Given information:
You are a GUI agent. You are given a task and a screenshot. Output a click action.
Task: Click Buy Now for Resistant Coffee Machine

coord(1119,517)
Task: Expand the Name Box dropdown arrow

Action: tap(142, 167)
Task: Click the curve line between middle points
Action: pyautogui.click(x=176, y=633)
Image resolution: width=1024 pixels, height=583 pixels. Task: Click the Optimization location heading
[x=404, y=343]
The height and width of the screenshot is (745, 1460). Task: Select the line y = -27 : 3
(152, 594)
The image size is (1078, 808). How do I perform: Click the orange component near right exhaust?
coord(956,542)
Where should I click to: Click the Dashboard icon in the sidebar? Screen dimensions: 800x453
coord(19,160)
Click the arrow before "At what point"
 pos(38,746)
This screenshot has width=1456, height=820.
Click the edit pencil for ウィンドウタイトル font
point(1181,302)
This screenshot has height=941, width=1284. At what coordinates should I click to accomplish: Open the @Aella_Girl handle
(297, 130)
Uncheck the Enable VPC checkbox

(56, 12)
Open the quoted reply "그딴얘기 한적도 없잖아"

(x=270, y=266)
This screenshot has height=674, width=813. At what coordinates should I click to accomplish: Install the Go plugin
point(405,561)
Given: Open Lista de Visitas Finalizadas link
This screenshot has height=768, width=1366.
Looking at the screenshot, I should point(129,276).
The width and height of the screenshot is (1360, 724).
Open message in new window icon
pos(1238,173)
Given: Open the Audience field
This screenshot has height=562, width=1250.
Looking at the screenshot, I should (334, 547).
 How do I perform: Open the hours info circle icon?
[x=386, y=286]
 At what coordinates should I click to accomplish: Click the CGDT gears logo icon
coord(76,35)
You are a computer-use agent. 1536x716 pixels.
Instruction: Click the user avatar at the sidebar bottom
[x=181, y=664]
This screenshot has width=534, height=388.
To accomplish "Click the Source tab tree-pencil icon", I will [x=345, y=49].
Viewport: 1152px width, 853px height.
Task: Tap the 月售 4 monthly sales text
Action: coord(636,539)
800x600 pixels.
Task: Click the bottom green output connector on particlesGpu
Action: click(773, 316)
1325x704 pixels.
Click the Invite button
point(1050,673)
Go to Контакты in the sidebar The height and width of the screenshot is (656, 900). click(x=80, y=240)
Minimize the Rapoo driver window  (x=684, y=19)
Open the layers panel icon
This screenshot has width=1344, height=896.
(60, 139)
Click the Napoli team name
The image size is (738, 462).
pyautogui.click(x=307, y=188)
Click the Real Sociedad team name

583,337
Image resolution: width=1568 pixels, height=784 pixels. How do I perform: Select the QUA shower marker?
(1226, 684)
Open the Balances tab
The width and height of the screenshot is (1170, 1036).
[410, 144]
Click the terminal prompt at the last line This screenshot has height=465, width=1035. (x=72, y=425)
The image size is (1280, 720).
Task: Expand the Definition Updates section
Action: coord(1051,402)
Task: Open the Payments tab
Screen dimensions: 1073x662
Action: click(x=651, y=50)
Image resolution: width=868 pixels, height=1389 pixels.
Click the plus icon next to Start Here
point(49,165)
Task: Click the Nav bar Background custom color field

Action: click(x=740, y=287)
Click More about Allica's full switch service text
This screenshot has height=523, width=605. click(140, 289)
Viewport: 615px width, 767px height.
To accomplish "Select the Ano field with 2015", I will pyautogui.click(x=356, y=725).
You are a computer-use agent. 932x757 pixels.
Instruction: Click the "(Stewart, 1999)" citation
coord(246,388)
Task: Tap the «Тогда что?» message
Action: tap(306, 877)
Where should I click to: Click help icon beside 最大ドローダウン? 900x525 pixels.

About this task: Copy down every line of the entries containing the word "agent".

Answer section:
You are a GUI agent. You are given a task and a screenshot. Output a click action.
You are a computer-use agent. 1536x716 pixels.
You are a computer-use agent. 932x757 pixels.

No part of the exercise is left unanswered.